При осмотре в 1911 году врачи также отмечают неврастению: «…нервы в таком состоянии, что на них следует обратить внимание». Врачи советовали шведский массаж, инъекции спермина, что довольно скоро улучшило общий тонус. Из письма к матери от 21.02.1911: «Чувствую себя окрепшим физически и соответственно нравственно. Я физически окреп и очень серьезно способен относиться к телесной культуре, которая должна идти наравне с духовной. Меня очень увлекает борьба и всякое укрепление мускулов, и эти интересы уже заняли определенное место в моей жизни…» Но улучшение состояния здоровья не было длительным. Создается впечатление, что в этот период еще не было органических повреждений и потому эффективным оказывалось общеукрепляющее лечение.

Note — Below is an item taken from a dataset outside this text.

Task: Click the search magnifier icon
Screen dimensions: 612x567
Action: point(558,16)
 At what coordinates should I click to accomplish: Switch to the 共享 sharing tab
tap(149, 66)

В последующие годы Блок неоднократно обращался к разным докторам в обеих столицах, но кроме нервных расстройств, явлений «цинги» ничего не диагностировалось. Что касается цинги и подагры, то эти диагнозы в ХIХ и начале ХХ века нередко звучали без четкой аргументации и были весьма характерными для многих, совершенно различных страданий. Так, например, в XIX веке звучал диагноз «лихорадка», объединявший заболевания различной причины, общим служило лишь повышение температуры.